Quoi qu’il en soit, je m’étais décidé à reproduire ce test par curiosité, par amusement. Et Tim a passé le test haut la main. Il a attendu un quart d’heure, sans rien faire qu’être dans la cuisine, avec la sucrerie devant lui. Quand je suis revenu vers lui, je lui ai donné le deuxième bonbon, comme promis, je l’ai surtout questionné. « Pourquoi tu as attendu ? Tu aurais pu prendre le bonbon. »« Tu m’avais dit que j’en aurais un autre et j’en voulais deux. » Timothée m’a répondu du tac-au-tac. C’était évident pour lui, et pourtant, ça ne l’était pas à ce point pour moi. « J’aurais pu mentir, et en plus reprendre le bonbon en revenant, et tu n'aurais rien eu. » Je savais que mon fils était encore jeune, qu’il pouvait se permettre d’être naïf, et que c’était une bonne chose pour lui qu’il soit capable de résister à la frustration dans un but précis. J’avais cependant pu expérimenter les déboires qu’impliquent une trop grande naïveté. « Papa, tu tiens toujours tes promesses. » Je ne m’attendais pas à ce que le fait d’être un bon père – tout du moins un père fiable, ne nous emballons pas – puisse un jour nuire à un argumentaire avec mon fils. Cela me fit sourire, avant que je ne fronce les sourcils. Je n’en avais pas terminé. « Alors, oui, j’essaie. Mais ce n’est pas le cas de tout le monde, et parfois même en essayant, on ne parvient pas à tenir certaines promesses. » Je me sentis dévier du sujet que je voulais aborder. « Ce que je veux te dire, c’est que des fois, on a besoin de garanties, on a besoin d’être sûr, sûr de chez sûr de quelque chose. Et, même si on nous promet mieux plus tard, des fois il vaut mieux ne pas être trop gourmand et se contenter de ce qu’on est sûr d’avoir. » J’avais un doute quant à mon explication : était-elle claire pour un enfant de six ans ? était-ce nécessaire de l’amener à une telle réflexion ? est-il d’âge à avoir une telle réflexion ? Une part de moi se disait que Tim ferait ses propres expériences en temps voulu et que ça le forgerait. Que, quoi que je pusse dire, je ne l’aurais jamais protégé de tout.
Je vis à l’expression sur le visage de Timothée que je ne faisais pas mouche avec ce que j’avais pu dire. Peut-être car la leçon que j’avais voulu tirer de l’expérience proposée ne correspondait pas à ladite expérience. Une idée me traversa l’esprit, mais je n’étais pas certain que c’en soit une bonne : me rendre avec mon fils au casino. Je n’arrivais pas à penser à une meilleure illustration de mon propos qu’un jeu de hasard, et notamment le blackjack. Initier son fils aux jeux d’argent – même pour une bonne morale – ne m’apparaissait pas comme la meilleure chose à faire ; cela me conduisit à m’imaginer mon propre système de jeu, qui me permettrait d’adapter et d’être plus en contrôle de la situation. Et surtout sans qu’il y eût de réel enjeu. Des bonbons, des billes, des cartes pokémon, tout saurait faire l’affaire. Une hésitation s’installait cependant.
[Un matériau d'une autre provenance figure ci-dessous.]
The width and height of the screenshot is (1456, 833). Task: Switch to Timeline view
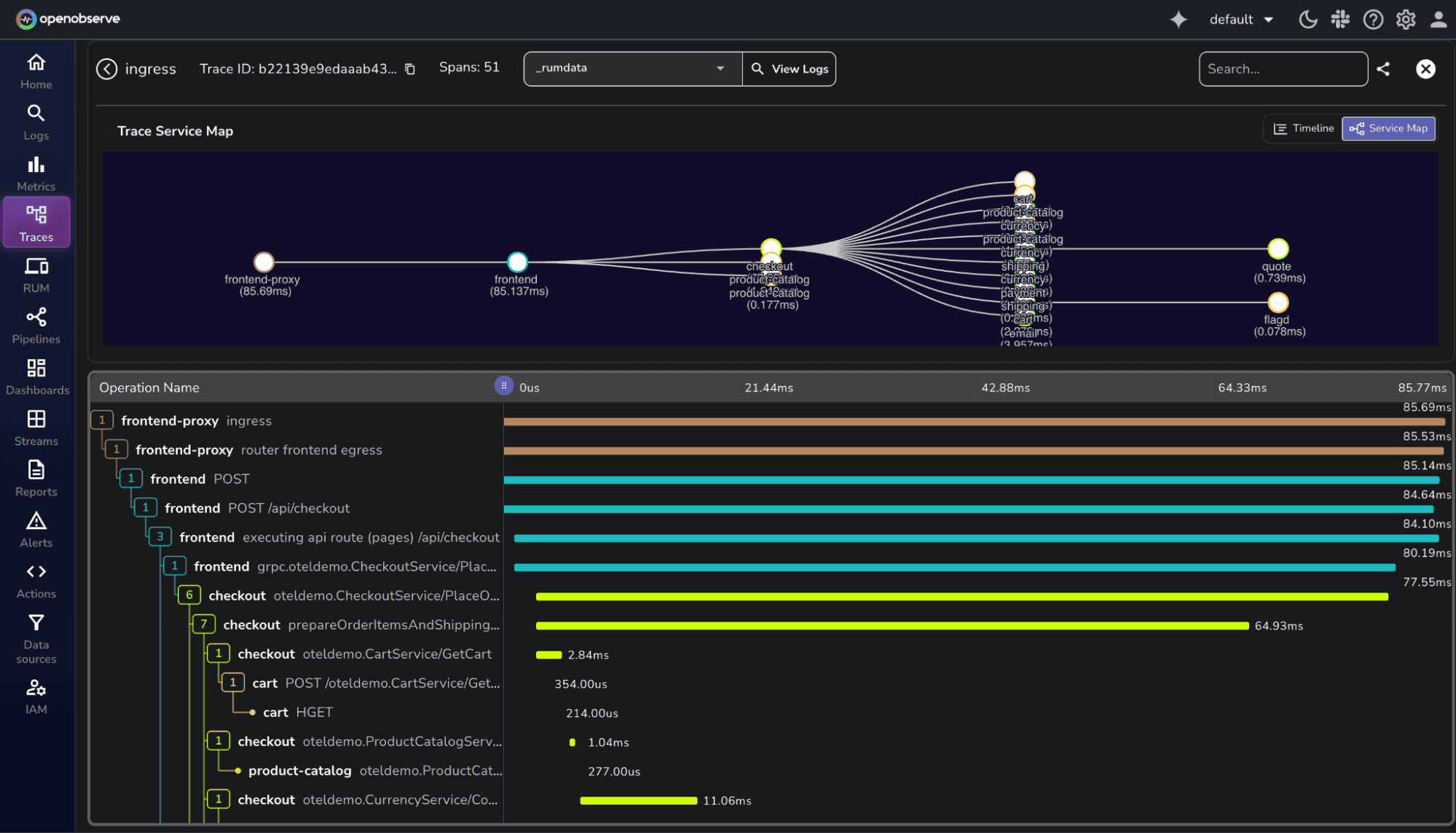[x=1303, y=128]
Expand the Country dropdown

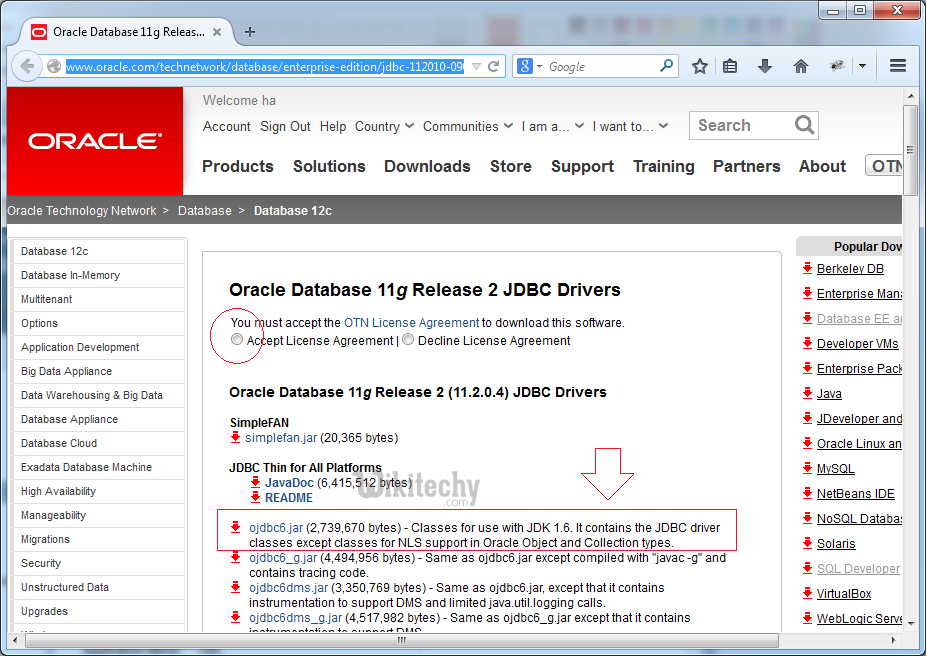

Plus j’y pensais, plus je me demandais si vouloir inculquer à mon fils qu’il vaut parfois mieux se contenter de peu risquerait d’instiller une certaine méfiance chez lui, envers les autres, mais aussi peut-être saper sa confiance en son propre instinct. Peut-être que si cela restait totalement un jeu, sans besoin de l’expliquer, de l’expliciter, cela serait mieux. C’était ce que je finissais par me dire. Après tout, il avait su analyser la situation et n’avait pas de doute quant à l’issue : s’il ne prenait pas le bonbon, je lui en donnerais deux. Sans doute était-ce davantage à moi de lui faire confiance, en y réfléchissant bien.
« Si j’attends encore quinze minutes, je peux en avoir un troisième ? » Je ne pus me retenir d’en rire. « Bien essayé. » Je n’étais pas surpris qu’il tente, j’aurais fait pareil. La génétique.